▸ Request 1
Pick out each line of the records below that contains the string "Instruction". Case counts.

▸ Text provided
>>>

Featured Hike: Twin Lakes (& Some Lessons About Wildfires)

Twin Lakes

With summer coming to a close, we will soon be wrapping up our series of featured hikes from our new hiking guide: Oregon’s Ancient Forests. But before we go, we have to share this lovely hike to Twin Lakes in the Umpqua National Forest. The Twin Lakes area offers a sampling of the best of the region: spectacular wildflower meadows, mountain views, and ancient forests recovering from a 2017 fire.

<<<

Screenshot and document pointing data
>>>

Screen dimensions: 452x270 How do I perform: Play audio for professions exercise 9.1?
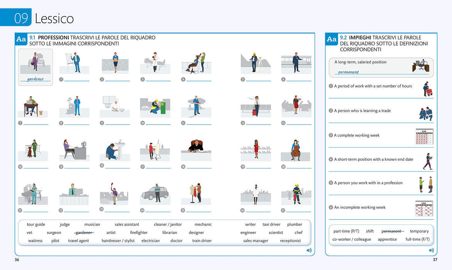click(x=309, y=250)
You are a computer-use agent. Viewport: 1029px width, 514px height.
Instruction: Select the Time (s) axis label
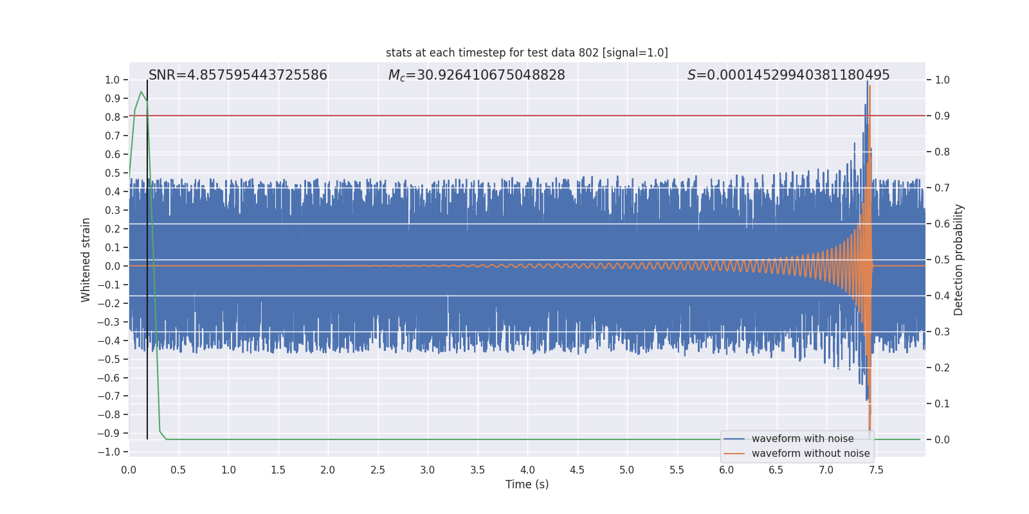pyautogui.click(x=527, y=484)

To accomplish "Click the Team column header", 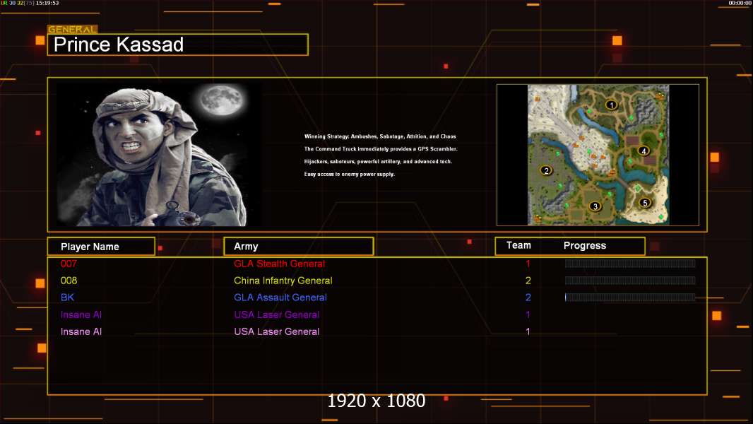I will tap(518, 246).
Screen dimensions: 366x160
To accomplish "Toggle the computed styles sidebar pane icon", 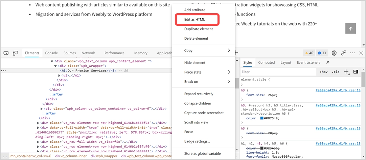I will pos(356,72).
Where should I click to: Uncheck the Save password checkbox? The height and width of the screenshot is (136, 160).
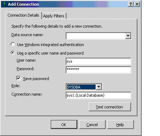19,78
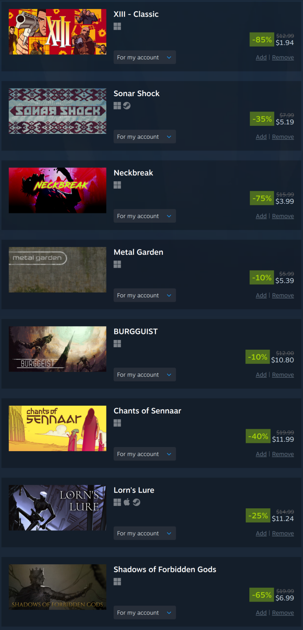This screenshot has width=303, height=630.
Task: Remove Chants of Sennaar from the cart
Action: [x=283, y=454]
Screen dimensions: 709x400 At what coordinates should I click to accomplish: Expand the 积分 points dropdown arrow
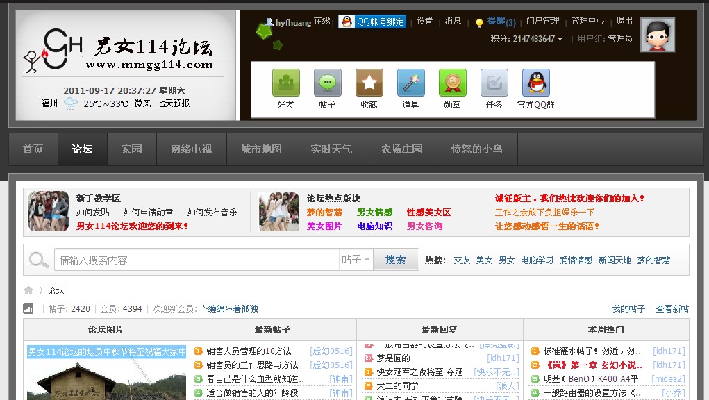click(x=560, y=39)
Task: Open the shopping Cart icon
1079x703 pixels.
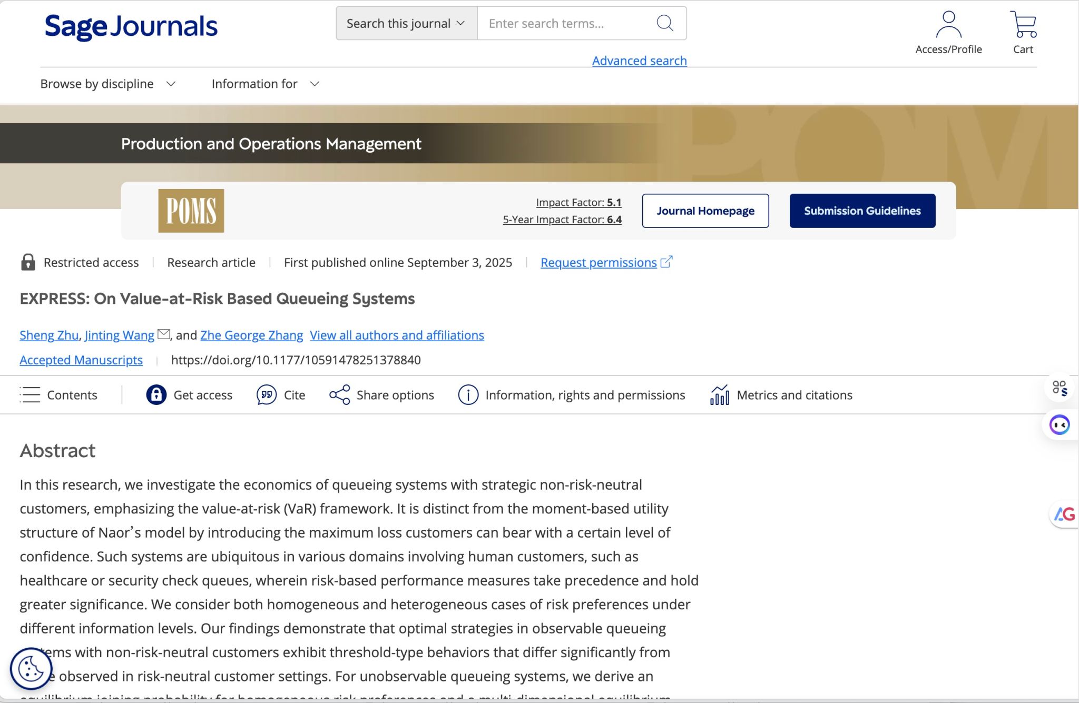Action: [x=1023, y=25]
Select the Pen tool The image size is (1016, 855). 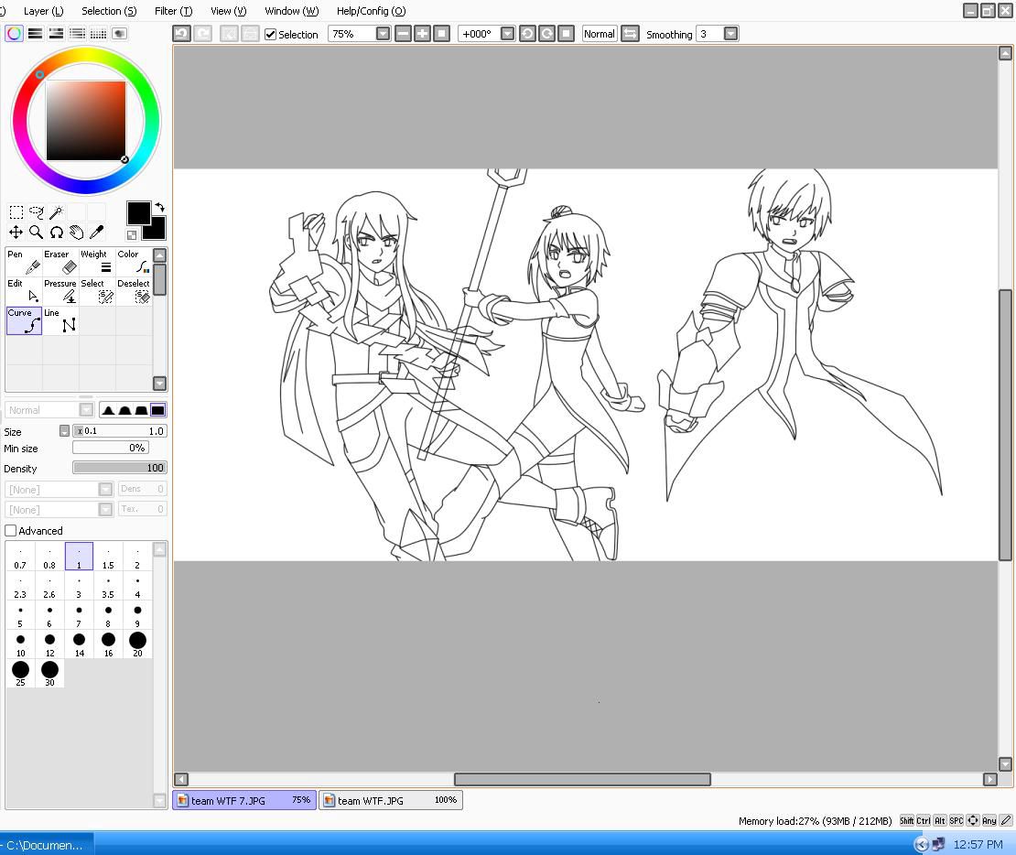(23, 262)
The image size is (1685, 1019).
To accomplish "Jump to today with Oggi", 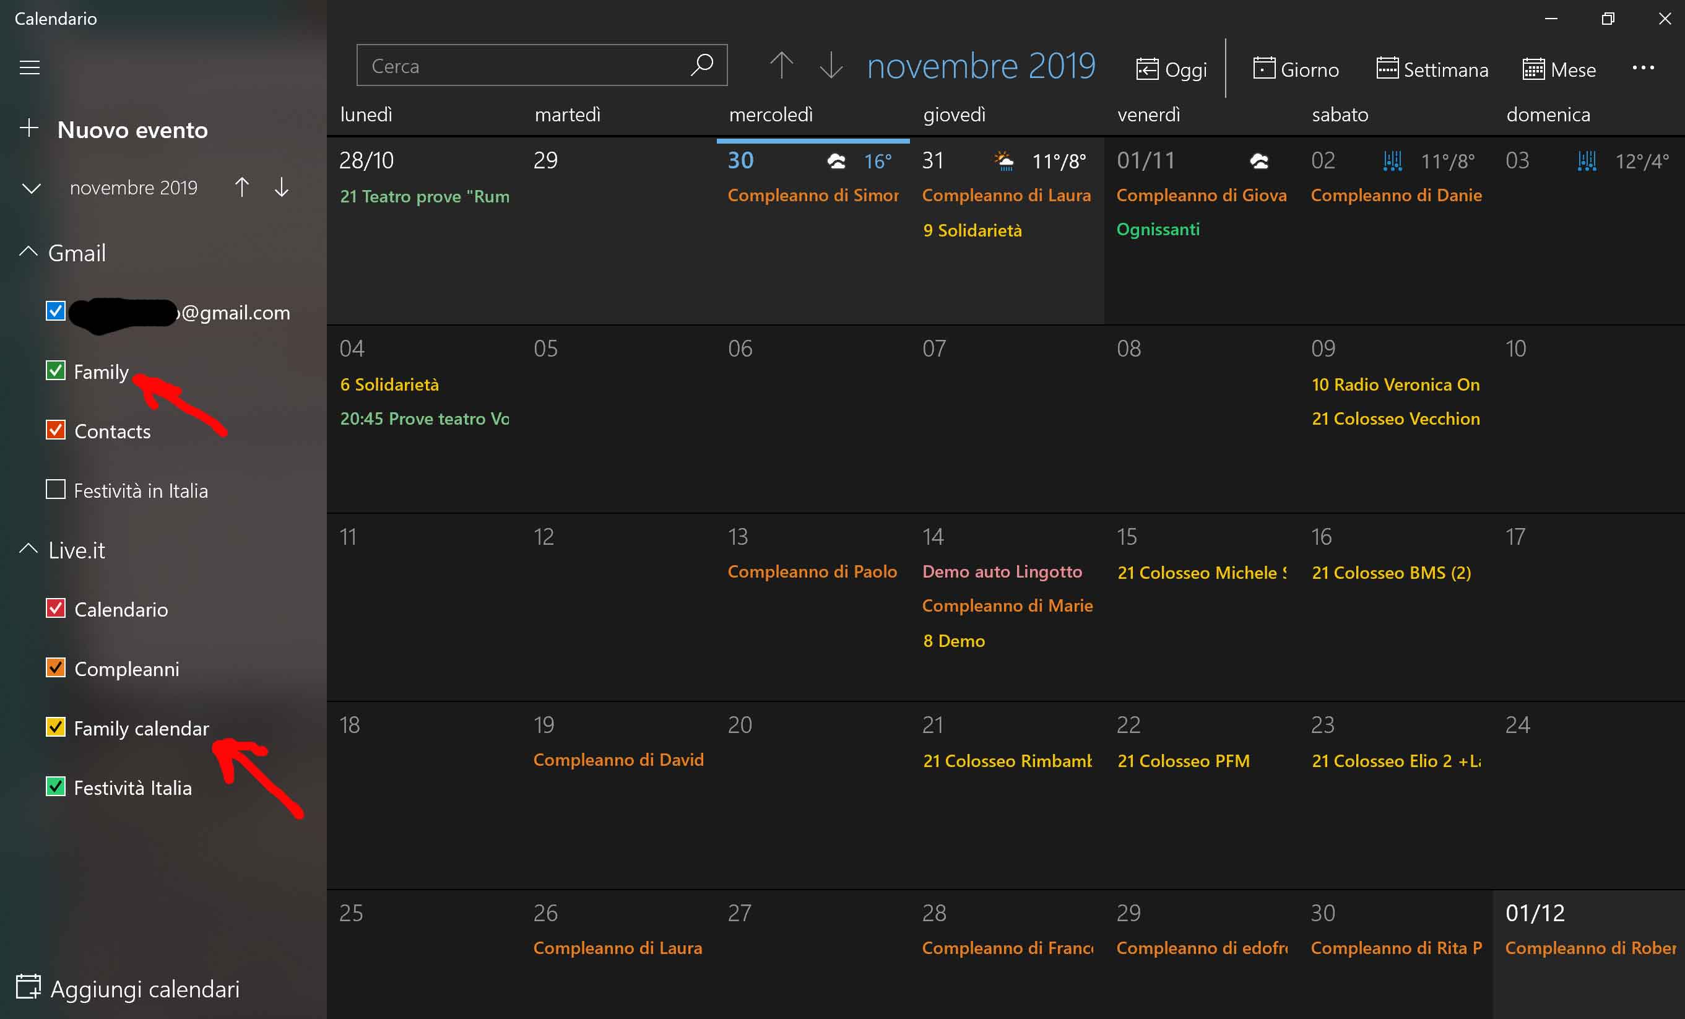I will click(x=1171, y=69).
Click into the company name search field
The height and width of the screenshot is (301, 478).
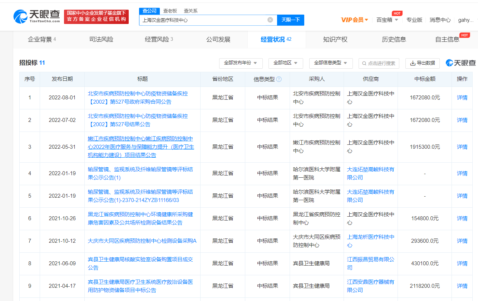[204, 20]
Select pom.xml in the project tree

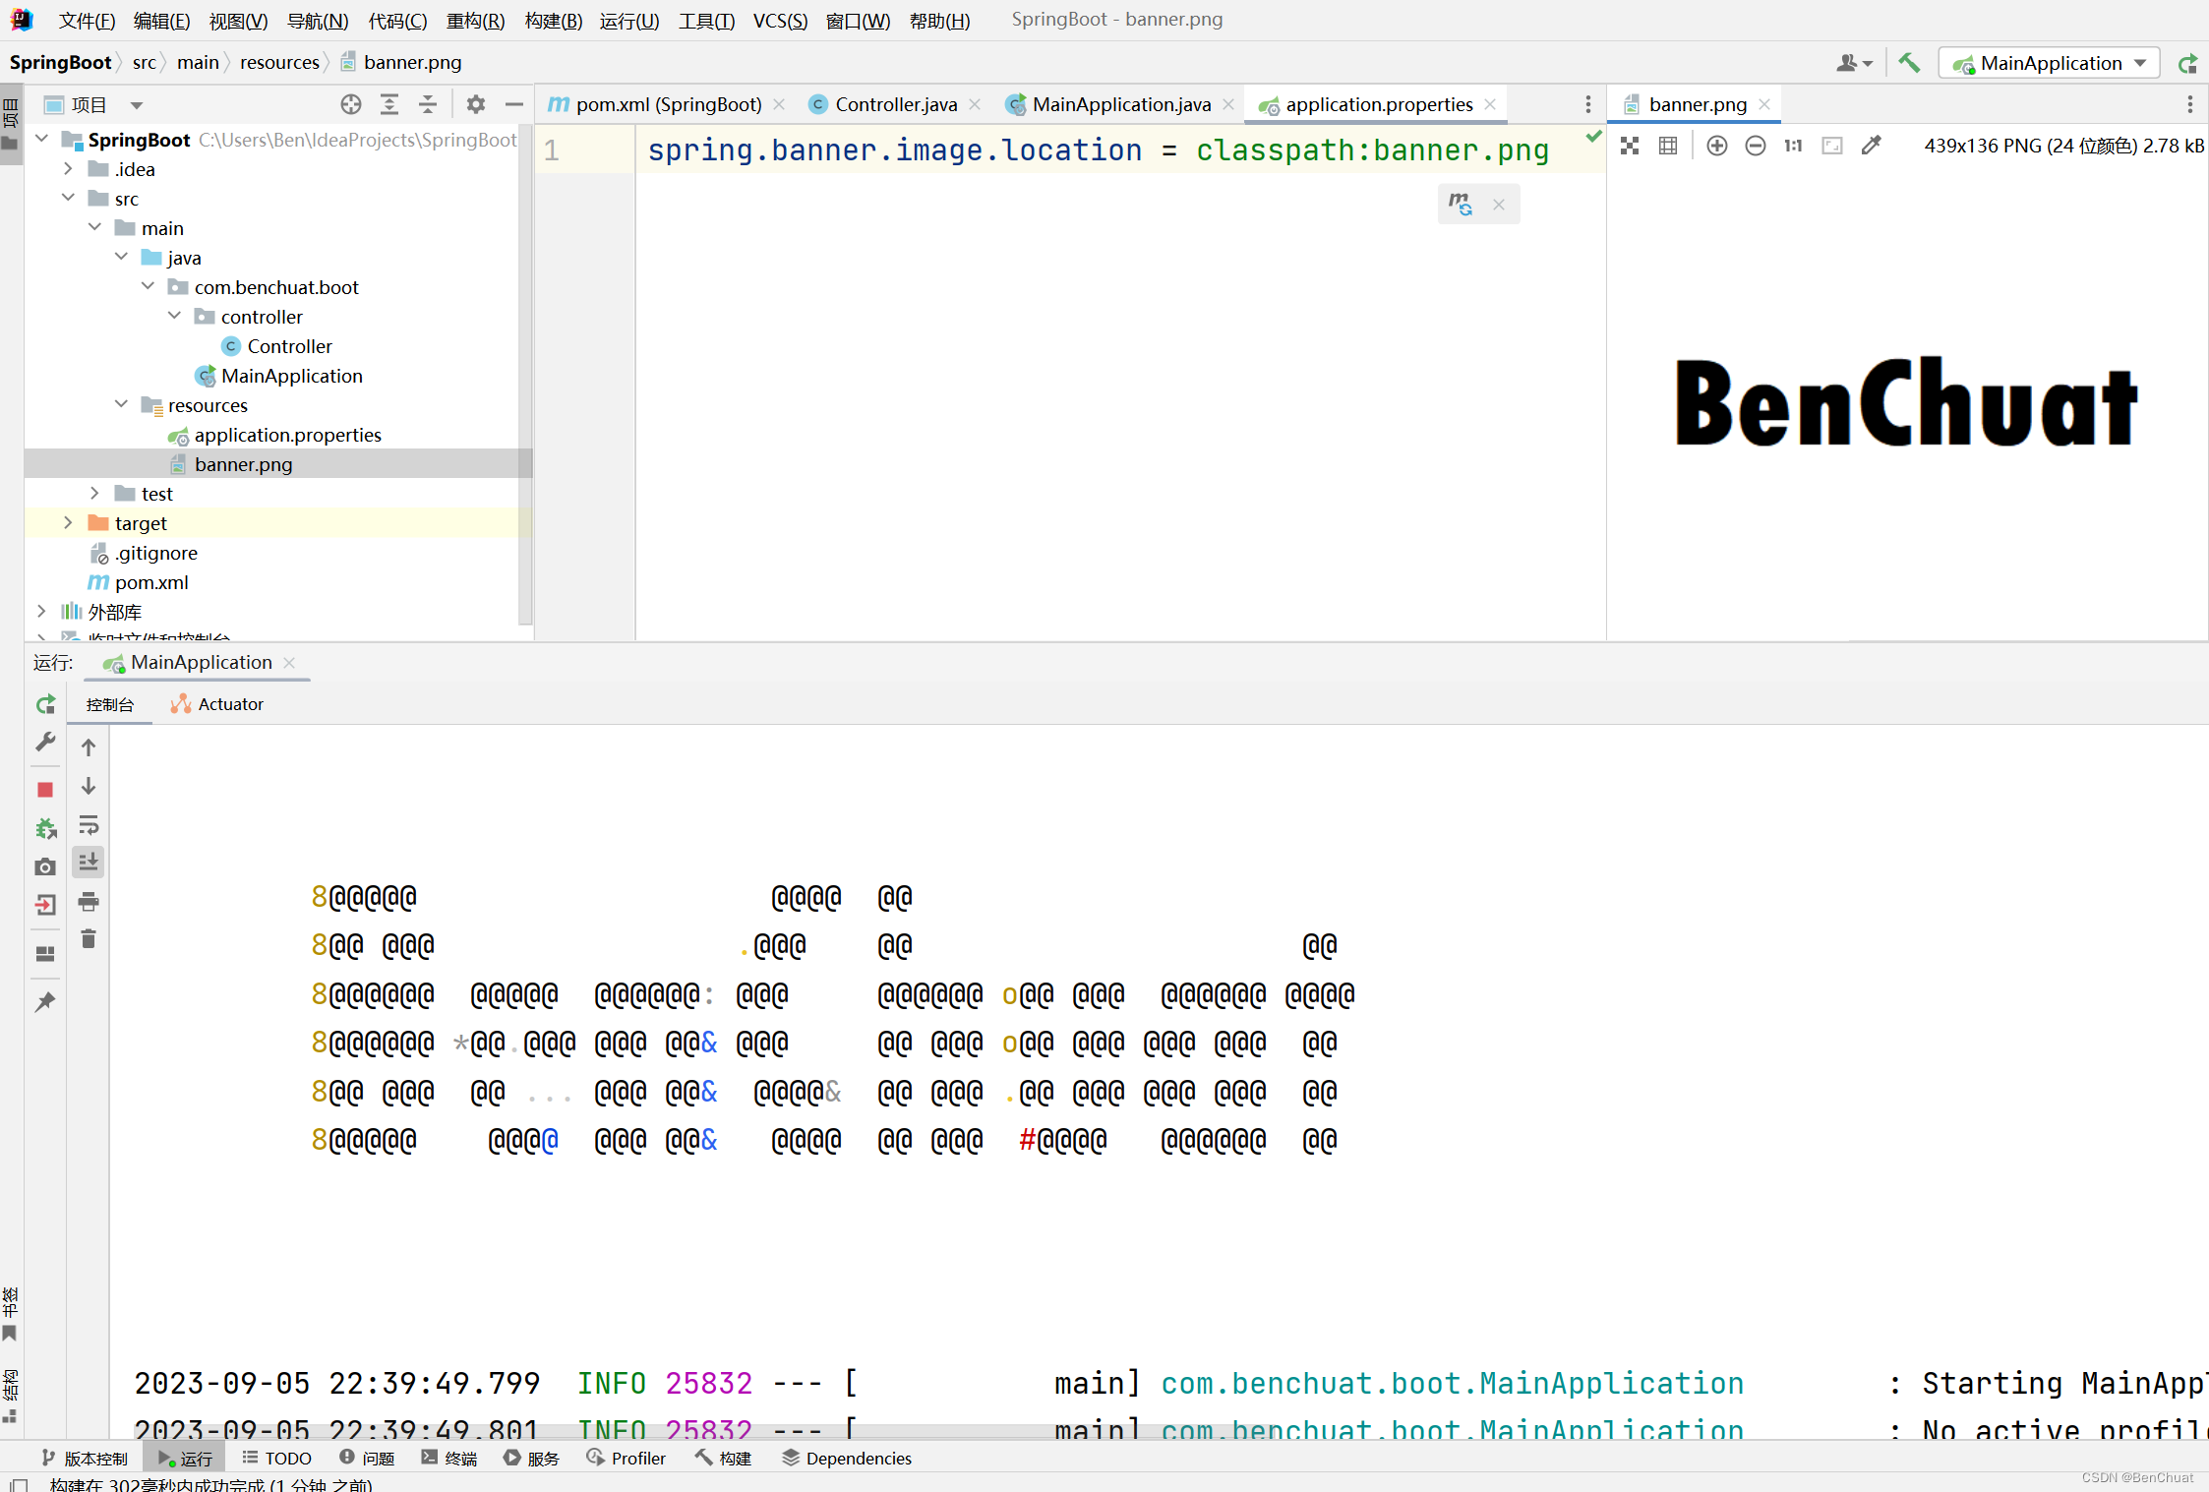click(x=151, y=582)
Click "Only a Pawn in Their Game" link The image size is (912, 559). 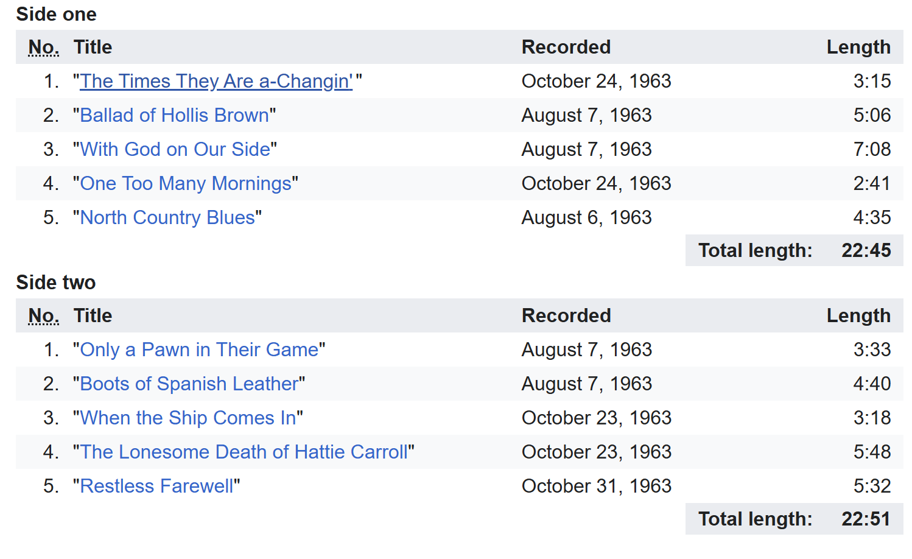click(x=199, y=350)
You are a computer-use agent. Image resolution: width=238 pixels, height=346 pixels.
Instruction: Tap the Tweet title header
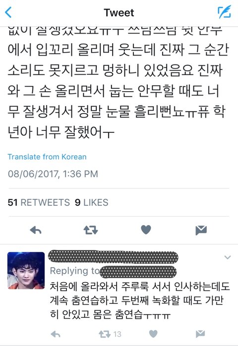pos(119,12)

<<<

▸ Request 2
Translate this sentence from the Twin Lakes hike text above into Spanish: "The Twin Lakes area offers a sampling of the best of the region: spectacular wildflower meadows, mountain views, and ancient forests recovering from a 2017 fire."

▸ Task solution 1
Instruction: Select the Time (s) axis label
Instruction: Tap the Tweet title header

▸ Task solution 2
La zona de Twin Lakes ofrece una muestra de lo mejor de la región: espectaculares praderas de flores silvestres, vistas de las montañas y bosques antiguos que se recuperan de un incendio de 2017.